▶ [What you have to do]:
Use the entries below and reproduce exactly the lines from the one containing "Click the 'Time" down to the one containing "You are a computer-use agent. The image", both of them included.
##############################
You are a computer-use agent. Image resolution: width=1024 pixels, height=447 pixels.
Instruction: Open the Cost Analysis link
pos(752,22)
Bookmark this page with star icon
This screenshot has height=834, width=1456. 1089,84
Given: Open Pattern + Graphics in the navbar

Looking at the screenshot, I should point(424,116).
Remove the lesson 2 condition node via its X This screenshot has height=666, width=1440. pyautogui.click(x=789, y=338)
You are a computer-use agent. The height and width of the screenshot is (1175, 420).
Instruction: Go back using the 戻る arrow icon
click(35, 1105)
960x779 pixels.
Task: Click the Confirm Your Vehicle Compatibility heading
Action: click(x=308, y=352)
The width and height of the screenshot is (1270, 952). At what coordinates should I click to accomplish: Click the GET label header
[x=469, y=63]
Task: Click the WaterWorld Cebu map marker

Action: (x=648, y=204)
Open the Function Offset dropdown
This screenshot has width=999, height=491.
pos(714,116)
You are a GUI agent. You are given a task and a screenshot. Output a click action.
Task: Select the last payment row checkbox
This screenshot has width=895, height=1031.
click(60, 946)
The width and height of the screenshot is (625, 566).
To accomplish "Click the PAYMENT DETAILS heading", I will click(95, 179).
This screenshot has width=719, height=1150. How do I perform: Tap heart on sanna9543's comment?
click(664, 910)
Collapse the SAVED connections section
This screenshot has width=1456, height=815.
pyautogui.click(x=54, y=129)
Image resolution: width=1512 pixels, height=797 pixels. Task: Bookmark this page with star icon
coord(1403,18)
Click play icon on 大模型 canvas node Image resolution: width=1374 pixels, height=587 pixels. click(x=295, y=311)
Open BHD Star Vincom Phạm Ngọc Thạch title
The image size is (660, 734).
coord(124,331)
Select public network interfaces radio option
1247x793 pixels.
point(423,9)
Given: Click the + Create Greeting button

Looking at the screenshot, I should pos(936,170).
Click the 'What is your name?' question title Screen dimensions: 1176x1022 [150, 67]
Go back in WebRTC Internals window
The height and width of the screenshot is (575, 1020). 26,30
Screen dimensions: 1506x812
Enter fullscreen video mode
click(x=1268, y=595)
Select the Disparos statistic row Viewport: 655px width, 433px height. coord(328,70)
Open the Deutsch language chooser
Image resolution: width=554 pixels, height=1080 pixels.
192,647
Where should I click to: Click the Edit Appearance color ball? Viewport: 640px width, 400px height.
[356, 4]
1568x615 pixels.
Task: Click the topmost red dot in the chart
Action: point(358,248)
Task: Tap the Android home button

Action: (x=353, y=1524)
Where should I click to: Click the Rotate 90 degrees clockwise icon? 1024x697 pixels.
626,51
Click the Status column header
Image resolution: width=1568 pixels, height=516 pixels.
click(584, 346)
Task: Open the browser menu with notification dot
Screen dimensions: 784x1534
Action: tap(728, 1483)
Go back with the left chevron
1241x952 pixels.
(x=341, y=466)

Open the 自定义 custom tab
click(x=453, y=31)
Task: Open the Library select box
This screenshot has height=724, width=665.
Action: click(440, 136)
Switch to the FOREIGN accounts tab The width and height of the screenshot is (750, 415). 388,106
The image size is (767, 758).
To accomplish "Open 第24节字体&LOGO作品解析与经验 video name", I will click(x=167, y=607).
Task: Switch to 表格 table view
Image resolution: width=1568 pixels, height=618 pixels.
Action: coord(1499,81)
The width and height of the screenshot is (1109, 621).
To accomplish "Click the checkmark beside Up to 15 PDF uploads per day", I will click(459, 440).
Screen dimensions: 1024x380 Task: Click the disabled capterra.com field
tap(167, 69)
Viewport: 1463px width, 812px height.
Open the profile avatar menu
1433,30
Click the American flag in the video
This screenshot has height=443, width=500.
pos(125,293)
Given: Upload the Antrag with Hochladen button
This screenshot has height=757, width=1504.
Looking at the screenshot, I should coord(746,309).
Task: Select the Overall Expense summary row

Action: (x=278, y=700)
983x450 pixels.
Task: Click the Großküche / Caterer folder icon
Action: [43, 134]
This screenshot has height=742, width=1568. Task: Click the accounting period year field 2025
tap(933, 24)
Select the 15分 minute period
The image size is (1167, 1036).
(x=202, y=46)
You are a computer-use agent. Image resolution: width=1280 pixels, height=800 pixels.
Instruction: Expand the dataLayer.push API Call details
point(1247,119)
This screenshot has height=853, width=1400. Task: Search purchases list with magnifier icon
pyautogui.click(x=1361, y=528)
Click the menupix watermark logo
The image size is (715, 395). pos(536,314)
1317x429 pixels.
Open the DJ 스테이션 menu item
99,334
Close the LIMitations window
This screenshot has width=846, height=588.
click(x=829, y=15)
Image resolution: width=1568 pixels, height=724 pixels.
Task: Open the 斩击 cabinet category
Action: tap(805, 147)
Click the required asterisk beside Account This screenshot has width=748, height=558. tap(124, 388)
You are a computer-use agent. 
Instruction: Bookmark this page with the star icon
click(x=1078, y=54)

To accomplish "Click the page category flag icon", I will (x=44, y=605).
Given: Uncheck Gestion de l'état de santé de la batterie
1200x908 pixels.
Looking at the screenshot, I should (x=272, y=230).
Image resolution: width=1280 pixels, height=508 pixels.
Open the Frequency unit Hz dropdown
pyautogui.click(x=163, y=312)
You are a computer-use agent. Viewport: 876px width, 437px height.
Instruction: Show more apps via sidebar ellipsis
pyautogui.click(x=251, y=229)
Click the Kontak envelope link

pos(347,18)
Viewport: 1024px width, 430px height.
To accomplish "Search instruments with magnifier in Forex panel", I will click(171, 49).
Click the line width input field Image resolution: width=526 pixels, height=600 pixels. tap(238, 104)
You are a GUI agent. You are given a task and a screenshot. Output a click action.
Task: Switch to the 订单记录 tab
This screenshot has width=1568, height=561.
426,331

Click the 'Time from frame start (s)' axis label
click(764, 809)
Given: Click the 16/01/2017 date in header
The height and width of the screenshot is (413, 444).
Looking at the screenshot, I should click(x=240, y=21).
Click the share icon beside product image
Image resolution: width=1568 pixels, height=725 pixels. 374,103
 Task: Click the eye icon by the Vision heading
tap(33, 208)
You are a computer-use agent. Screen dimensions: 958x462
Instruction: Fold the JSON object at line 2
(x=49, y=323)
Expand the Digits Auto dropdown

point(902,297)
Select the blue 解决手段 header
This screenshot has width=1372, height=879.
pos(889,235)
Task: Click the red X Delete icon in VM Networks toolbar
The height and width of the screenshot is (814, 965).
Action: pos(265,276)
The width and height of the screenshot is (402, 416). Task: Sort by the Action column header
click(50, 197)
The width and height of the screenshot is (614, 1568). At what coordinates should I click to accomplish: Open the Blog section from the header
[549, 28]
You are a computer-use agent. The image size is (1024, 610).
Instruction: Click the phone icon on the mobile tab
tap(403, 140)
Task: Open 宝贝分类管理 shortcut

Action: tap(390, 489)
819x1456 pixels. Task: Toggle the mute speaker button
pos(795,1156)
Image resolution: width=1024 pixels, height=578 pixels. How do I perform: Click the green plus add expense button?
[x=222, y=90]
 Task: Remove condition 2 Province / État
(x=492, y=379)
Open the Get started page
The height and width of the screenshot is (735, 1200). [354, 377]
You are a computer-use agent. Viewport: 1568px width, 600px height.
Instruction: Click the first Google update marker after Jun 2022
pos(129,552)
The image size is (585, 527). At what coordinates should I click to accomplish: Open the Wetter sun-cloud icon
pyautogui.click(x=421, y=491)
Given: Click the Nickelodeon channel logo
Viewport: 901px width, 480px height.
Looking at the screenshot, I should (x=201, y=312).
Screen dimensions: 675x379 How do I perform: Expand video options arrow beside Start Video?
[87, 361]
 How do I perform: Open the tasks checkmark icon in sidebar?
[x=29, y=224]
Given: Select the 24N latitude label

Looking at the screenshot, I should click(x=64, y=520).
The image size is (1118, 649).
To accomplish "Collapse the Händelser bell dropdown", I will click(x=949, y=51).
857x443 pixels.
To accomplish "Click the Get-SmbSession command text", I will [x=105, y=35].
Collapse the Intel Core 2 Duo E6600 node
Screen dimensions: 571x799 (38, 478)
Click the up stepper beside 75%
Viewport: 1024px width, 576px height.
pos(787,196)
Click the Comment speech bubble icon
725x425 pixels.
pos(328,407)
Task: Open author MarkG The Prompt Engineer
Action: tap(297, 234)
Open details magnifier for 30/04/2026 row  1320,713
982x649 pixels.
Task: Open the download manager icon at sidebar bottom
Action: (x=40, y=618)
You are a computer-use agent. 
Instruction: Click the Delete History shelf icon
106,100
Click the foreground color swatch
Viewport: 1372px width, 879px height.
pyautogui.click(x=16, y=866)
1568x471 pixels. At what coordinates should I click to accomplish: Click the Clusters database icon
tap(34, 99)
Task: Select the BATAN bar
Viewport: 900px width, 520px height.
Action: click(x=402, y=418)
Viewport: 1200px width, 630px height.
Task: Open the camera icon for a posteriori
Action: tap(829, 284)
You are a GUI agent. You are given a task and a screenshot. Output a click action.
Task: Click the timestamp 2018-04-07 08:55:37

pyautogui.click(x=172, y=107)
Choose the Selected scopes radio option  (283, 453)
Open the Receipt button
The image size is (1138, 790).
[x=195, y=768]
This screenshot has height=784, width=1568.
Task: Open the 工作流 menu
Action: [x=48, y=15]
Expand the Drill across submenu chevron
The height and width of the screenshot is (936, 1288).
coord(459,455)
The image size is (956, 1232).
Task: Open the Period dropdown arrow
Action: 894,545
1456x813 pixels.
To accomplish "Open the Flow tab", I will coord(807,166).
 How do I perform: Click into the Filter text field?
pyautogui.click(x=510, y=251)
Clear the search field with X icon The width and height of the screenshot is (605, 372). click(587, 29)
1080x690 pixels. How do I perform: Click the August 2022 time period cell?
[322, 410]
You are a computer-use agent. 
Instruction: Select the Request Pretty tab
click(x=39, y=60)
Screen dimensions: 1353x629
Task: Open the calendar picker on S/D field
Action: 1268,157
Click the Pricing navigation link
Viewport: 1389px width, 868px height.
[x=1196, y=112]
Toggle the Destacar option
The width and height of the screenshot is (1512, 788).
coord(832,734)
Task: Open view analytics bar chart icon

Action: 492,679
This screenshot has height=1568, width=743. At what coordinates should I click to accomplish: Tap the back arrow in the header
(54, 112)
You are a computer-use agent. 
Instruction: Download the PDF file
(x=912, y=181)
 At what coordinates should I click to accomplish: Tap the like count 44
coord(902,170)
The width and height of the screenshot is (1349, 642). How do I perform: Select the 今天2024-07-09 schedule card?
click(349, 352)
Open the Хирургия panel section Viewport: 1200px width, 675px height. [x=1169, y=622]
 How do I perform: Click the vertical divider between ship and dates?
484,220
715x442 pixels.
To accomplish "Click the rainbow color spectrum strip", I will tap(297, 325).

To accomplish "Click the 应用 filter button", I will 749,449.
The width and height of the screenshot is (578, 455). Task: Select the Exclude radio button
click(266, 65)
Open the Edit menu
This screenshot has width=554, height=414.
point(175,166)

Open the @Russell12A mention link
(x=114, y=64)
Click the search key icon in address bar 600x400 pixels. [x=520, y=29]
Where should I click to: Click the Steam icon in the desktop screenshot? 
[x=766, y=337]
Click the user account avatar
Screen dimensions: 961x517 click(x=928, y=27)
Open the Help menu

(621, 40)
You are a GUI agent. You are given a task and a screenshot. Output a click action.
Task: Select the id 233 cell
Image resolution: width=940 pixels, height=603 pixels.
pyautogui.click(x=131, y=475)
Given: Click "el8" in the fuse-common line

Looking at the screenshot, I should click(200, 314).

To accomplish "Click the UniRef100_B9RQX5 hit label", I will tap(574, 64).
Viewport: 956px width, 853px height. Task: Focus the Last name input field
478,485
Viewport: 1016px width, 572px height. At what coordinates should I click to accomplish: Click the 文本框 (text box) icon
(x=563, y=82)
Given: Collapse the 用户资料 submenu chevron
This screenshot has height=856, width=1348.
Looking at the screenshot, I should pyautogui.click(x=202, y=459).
##############################
▶ [Task answer]:
Click the 'Time from frame start (s)' axis label
click(764, 809)
Given: Click the 16/01/2017 date in header
The height and width of the screenshot is (413, 444).
Looking at the screenshot, I should click(x=240, y=21).
Click the share icon beside product image
Image resolution: width=1568 pixels, height=725 pixels. 374,103
 Task: Click the eye icon by the Vision heading
tap(33, 208)
You are a computer-use agent. Screen dimensions: 958x462
Instruction: Fold the JSON object at line 2
(x=49, y=323)
Expand the Digits Auto dropdown

point(902,297)
Select the blue 解决手段 header
This screenshot has width=1372, height=879.
pos(889,235)
Task: Click the red X Delete icon in VM Networks toolbar
The height and width of the screenshot is (814, 965).
Action: pos(265,276)
The width and height of the screenshot is (402, 416). Task: Sort by the Action column header
click(50, 197)
The width and height of the screenshot is (614, 1568). At what coordinates should I click to accomplish: Open the Blog section from the header
[549, 28]
You are a computer-use agent. The image size is (1024, 610).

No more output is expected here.